We performed IHC staining of IL13Rα2 in BCBM to define its prognostic value. Using inducible shRNAs in TNBC and HER2+ breast–brain metastatic models, we assessed IL13Rα2 function in vitro and in vivo. We performed RNAseq and functional studies to define the molecular mechanisms underlying IL13Rα2 function in BCBM.
High IL13Rα2 expression in BCBM predicted worse survival after BM diagnoses. IL13Rα2 was essential for cancer-cell survival, promoting proliferation while repressing invasion. IL13Rα2 KD resulted in FAK downregulation, repression of cell cycle and proliferation mediators, and upregulation of Ephrin B1 signaling. Ephrin-B1 (i) promoted invasion of BC cells in vitro, (ii) marked micrometastasis and invasive fronts in BCBM, and (iii) predicted shorter disease-free survival and BM-free survival (BMFS) in breast primary tumors known to metastasize to the brain.

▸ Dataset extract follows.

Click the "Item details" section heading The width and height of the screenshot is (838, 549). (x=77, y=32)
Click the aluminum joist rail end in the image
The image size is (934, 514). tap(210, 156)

In experimental metastases models, which bypass early tumor invasion, downregulation of IL13Rα2 before or after tumor seeding and brain intravasation decreased BMs, suggesting that IL13Rα2 and the promotion of a proliferative phenotype is critical to BM progression.
Non-genomic phenotypic adaptations at metastatic sites are critical to BM progression and patients' prognosis. This study opens the road to use IL13Rα2 targeting as a therapeutic strategy for BM.